O painel traz mais um ponto bastante interessante, dizendo que o verdadeiro impacto das marcas raramente está nas grandes peças de comunicação – ele mora nos detalhes: nas políticas internas, nos algoritmos que definem as experiências do usuário. São nas “letras miúdas” que as marcas, de fato, mostram quem são. E isso muda profundamente o papel da criatividade.

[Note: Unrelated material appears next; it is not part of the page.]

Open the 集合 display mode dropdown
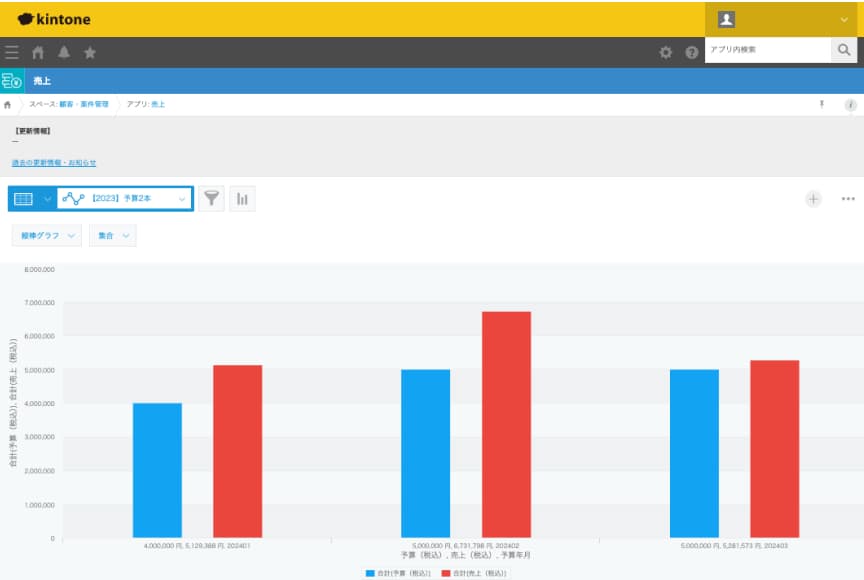This screenshot has height=580, width=864. (112, 235)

Se antes ela operava principalmente na superfície – criando campanhas, narrativas e símbolos – agora ela precisa atuar na infraestrutura. Identificar pontos de fricção reais dentro da operação e transformá-los em oportunidades de impacto. São as chamadas “ideias de infraestrutura”: pequenas mudanças estruturais que geram efeitos concretos e, muitas vezes, escaláveis. Isso provoca as empresas a responderem novas questões, como :

  • Qual barreira real a criatividade pode ajudar a remover?
  • Como uma mudança pequena pode ganhar escala?
  • Qual é a menor intervenção capaz de gerar o maior impacto?
  • E, talvez a mais importante: o que pode – e deve – começar a ser transformado de dentro para fora?

Em um evento onde tanto se fala sobre o futuro, esse talvez seja um dos lembretes mais relevantes do presente. A próxima grande construção de marca não está apenas no que contamos. Está, cada vez mais, no que estruturamos.